**Teks yang Diberikan**
□ □ □ □ □ □ □
English English Indonesian Indonesian
oleh

Festival Oni Oni Latimojong, Suara-suara dari Kaki Gunung Latimojong

“Di atas Bumi Massenrengpulu
Kami hidup menghidupi
Wahai kalian, manusia
Tolong jagalah kami!”

Di salah satu sudut kaki Gunung Latimojong, anak-anak riang menyanyikan syair kecintaan pada tempat bermukimnya. Mereka, anak-anak SDN 105, Kelurahan Baraka, Kecamatan Baraka, Kabupaten Enrekang. Sulawesi Selatan sedang berlatih drama musikal, sebagai bagian materi acara Festival Oni Oni Latimojong yang akan disuguhkan pada malam puncak, 23 Agustus 2024, di lapangan Baraka.

Festival ini juga menghadirkan Orkestra Musik Bambu yang personelnya bisa mencapai lebih dari 50 orang, Kemayoran, Lossgueen, komposisi Lada’, …, serta gelar karya ecoprint dari remaja-remaja SMK Negeri 6 Enrekang dan SMA Negeri 5 Enrekang. Tidak akan pernah ketinggalan, tentu saja: pesta minum kopi!

Oni Oni Latimojong mengandung makna bebunyian atau suara – suara yang ada di sekitaran Gunung Latimojong. Bunyian atau suara tersebut dapat berupa frekuensi yang terdengar maupun yang tidak terdengar.

“Nah…, yang paling penting dari festival ini adalah kembali mendengarkan, menyerap bunyi yang sering luput dari amatan kita, yaitu: nirswara berupa ruang interaksi manusia dan alam. Kami meyakini, relasi kami dan Gunung Latimojong selalu menjadi hulu pandangan hidup, produksi pengetahuan, serta produksi kesenian kami. Pada tahun-tahun belakangan, kami sempat alpa memerhatikan. Festival Oni Oni Latimojong diniatkan untuk mengingatkan kembali , terutama bagi kami, akan pentingnya Gunung Latimojong dan kebudayaan di sekitarnya”, kata Tamar Jaya, salah seorang penggagas acara tersebut.

Kaki Gunung Latimojong

Kelurahan Baraka, berjarak 223 KM dari kota Makassar. Jika melewati jalur ini, untuk mencapainya, kita harus menghabiskan waktu 8-9 jam melalui jalan darat. Kadang bisa lebih lama sebab kendaraan harus berhenti, bergantian dengan kendaraan lain karena sering terjadi longsor sehingga membuat jalan menjadi sempit. Sebelum pintu gerbang menuju Kabupaten Toraja, di sekitaran sanalah Kecamatan Baraka berada.

“Pasar Baraka dan Sudu merupakan pasar kopi terbesar di kaki Gunung Latimojong, menggantikan Pasar Kalosi. Para petani kopi mengenal Pasar Kalosi sebagai pasar kopi pada zaman belanda. Pasar ini tinggal nama, bahkan bentuk pasarnya pun sudah tidak terlihat,” begitu kata salah seorang warga menggambarkan bagaimana penting daerahnya.
□ □ □ □ □ □ □
[Catatan pencarian elemen]
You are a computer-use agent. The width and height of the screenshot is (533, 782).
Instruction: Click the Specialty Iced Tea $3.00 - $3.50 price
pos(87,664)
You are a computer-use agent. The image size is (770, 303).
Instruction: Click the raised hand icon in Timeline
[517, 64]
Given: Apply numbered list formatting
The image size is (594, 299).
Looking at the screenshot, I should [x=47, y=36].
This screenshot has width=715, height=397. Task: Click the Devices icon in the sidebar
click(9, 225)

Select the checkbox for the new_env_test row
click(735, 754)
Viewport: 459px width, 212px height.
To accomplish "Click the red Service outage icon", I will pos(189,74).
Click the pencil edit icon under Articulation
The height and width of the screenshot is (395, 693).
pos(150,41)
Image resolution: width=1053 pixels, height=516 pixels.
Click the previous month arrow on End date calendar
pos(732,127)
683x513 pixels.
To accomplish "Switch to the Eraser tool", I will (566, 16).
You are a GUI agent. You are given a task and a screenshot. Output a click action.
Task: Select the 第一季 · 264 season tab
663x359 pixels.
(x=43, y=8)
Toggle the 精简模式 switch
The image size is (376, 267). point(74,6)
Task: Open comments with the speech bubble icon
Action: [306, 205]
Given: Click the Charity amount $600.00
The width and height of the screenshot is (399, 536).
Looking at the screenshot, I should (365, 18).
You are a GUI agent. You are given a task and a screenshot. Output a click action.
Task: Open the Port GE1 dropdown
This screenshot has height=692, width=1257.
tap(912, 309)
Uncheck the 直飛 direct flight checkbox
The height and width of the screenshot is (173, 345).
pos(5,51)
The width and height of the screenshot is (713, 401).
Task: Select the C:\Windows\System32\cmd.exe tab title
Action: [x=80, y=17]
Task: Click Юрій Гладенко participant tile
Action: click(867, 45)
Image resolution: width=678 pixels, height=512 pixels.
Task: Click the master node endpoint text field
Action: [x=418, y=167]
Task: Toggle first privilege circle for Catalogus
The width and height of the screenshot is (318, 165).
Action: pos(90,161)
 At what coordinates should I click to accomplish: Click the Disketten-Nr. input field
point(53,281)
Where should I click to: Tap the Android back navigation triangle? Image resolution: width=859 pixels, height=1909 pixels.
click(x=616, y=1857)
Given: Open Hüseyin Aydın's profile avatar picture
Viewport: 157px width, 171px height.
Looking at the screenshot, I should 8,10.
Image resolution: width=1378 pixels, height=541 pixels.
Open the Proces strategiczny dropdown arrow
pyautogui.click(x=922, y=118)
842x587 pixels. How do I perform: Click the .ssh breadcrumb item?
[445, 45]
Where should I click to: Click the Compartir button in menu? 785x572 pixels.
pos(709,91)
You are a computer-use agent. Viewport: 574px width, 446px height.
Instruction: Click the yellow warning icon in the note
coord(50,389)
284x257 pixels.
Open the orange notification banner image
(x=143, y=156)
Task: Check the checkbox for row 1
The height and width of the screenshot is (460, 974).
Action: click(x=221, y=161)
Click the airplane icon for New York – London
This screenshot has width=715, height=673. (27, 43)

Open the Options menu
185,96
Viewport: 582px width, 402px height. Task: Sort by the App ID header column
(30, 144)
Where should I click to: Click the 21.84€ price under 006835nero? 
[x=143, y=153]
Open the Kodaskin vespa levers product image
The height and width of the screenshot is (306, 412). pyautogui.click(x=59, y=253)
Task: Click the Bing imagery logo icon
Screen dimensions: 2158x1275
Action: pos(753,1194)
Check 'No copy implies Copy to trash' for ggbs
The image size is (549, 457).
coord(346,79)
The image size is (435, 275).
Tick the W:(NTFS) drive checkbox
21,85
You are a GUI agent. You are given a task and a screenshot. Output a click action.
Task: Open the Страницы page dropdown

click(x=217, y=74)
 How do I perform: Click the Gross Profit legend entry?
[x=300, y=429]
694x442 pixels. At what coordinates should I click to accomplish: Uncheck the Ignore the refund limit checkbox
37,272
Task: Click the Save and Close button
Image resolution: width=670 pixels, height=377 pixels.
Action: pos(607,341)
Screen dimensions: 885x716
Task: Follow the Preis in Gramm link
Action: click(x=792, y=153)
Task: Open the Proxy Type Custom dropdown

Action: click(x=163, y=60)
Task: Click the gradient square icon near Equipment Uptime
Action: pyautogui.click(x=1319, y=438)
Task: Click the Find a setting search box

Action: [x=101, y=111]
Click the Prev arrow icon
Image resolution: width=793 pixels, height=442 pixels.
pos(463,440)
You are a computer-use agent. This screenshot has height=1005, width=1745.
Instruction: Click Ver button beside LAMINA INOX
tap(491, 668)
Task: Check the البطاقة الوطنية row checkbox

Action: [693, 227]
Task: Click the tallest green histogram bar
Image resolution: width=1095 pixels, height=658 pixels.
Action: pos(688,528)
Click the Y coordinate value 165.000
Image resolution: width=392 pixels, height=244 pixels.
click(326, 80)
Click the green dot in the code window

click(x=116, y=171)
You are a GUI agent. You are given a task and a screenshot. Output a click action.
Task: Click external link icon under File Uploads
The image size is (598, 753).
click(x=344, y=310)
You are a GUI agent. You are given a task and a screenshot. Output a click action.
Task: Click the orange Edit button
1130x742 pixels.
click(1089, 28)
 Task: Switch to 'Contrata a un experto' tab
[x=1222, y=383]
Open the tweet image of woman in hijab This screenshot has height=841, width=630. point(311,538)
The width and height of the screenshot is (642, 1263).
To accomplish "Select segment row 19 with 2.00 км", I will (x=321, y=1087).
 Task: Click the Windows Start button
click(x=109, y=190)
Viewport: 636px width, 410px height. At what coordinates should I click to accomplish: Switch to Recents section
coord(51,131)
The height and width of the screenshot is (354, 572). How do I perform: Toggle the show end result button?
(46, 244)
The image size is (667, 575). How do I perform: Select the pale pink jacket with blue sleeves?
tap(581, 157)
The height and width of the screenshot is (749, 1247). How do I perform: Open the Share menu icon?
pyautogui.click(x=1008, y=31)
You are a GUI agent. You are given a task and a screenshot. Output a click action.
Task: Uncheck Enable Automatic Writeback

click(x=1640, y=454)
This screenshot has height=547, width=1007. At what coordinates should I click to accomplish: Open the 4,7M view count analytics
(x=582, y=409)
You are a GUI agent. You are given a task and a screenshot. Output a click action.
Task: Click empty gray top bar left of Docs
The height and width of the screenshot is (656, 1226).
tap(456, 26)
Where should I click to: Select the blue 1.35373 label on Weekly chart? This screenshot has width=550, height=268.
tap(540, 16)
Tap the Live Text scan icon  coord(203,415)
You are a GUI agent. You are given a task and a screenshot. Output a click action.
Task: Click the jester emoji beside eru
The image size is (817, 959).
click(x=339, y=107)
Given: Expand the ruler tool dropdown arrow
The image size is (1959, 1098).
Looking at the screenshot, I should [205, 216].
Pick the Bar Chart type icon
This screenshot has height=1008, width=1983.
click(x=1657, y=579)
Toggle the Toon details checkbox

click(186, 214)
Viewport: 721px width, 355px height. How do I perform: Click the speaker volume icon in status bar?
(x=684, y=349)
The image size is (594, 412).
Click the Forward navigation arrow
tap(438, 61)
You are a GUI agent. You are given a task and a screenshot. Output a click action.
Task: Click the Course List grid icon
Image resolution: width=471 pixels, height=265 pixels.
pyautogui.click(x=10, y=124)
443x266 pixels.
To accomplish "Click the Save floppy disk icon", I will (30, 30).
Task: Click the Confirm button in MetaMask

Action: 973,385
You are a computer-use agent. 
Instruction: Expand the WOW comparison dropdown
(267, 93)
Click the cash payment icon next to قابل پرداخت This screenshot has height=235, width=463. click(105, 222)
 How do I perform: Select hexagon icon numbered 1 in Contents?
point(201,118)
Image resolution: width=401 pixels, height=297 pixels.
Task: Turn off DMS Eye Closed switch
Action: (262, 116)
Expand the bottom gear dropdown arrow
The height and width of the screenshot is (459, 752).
□ □ □ □ □ □ □
**Yang Harus Dilakukan**
a) Sebutkan jumlah baris catatan yang memuat kata "link". Jawab dengan angkanya saja.
b) Lanjutkan tulisan tentang Festival Oni Oni Latimojong setelah kalimat terakhir yang ditampilkan.

**Jawaban Berurutan**
a) 2

b)
Festival Oni Oni Latimojong tidak hanya didukung oleh Kelurahan Baraka, namun juga dari desa-desa lain di sekitaran Gunung Latimojong. Sebagai misal, Dusun Kalaciri, Desa Pottokkulin, Kecamatan Buntu Batu, sekitar 25 KM dari Kelurahan Baraka.

Di sanalah tinggal seorang pemetik gitar Kemayoan dan Lossqueen, satu-satunya, yang tersisa. Untuk mencapainya, kita haus menelusuri tebing-tebing yang dipangkas sedemikian rupa sehingga menjadi jalan dan rumah panggung di kiri-kanannya.

Atau Dusun Kalimbua, Desa Bontongan, sekitar 5 KM dari Kelurahan Baraka tempat dimana Pohon Pustaka berada. Komunitas ini adalah situs penting gerakan literasi dan pemberhentian awal para pendaki Gunung Latimojong. Dari sana juga, berpuluh bambu diangkut untuk kepentnan artistik festival. Bambu memang tumbuhan endemik dan bagian tak terpisahkan dalam berbagai upacara, kesenian, dan tradisi warga.

Helza Amelia dari Konstelasi Artistik Indonesia mengatakan bahwa penting untuk melihat lebih jauh potensi yang ada di Kaki Gunung Latimojong. Apalagi Gunung Latimojong menjadi salah satu pusat kosmos yang menyatukan Kabupaten Enrekang, Luwu, dan Toraja.

“Kita perlu beralih pandang kepada gunung, hutan, dan sungai. Pengetahuan yang ada di dalamnya sangat penting untuk menjadi tuntunan dalam berkehidupan, terutama di era dimana sangat sulit memilih informasi yang baik untuk diri sendiri”, terusnya.

“Jika mencermati landscape kaki Gunung Latimojong yang ekstrim, tebing-tebing curam yang masih terus ditanami, menunjukan gambaran gamblang manusia-manusia macam apa yang dibutuhkan, yaitu manusia tangguh dan cermat. Saya melihat korelasi dalam produksi seni bunyi. Di sni, saya merasakan bahwa manusia tidak selamanya sebagai subjek. Ia kadang menjadi objek, dibentuk oleh alam yang adalah juga subjek,” tambah Misbahuddin, seorang seniman dan salah satu fasilitator dalam perhelatan ini..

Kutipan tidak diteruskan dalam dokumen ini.